[[ Listed entries open ]]

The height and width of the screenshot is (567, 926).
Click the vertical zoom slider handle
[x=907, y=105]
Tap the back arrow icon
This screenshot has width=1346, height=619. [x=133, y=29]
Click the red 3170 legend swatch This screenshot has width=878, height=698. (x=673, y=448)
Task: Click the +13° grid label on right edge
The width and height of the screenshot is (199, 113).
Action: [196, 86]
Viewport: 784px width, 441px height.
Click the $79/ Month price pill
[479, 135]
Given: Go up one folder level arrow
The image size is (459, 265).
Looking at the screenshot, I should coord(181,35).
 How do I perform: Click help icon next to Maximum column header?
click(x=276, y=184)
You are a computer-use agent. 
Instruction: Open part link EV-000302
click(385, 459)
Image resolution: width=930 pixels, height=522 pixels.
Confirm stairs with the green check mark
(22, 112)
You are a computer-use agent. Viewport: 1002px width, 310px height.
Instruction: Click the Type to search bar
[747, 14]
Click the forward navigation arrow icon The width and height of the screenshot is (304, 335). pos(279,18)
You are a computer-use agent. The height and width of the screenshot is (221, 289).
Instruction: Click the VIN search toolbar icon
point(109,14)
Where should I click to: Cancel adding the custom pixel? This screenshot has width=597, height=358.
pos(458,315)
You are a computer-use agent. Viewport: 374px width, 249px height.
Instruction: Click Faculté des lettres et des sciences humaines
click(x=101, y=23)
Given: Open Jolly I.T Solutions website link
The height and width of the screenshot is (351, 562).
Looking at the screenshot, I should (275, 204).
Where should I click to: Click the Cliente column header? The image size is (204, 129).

[[ Listed entries closed ]]

**Problem details:** Copy each line exactly, beginning at the one with "Given: Open Jolly I.T Solutions website link" and stopping after the last line of the entries. Include nothing else.

**Problem solution:**
Given: Open Jolly I.T Solutions website link
The height and width of the screenshot is (351, 562).
Looking at the screenshot, I should (275, 204).
Where should I click to: Click the Cliente column header? The image size is (204, 129).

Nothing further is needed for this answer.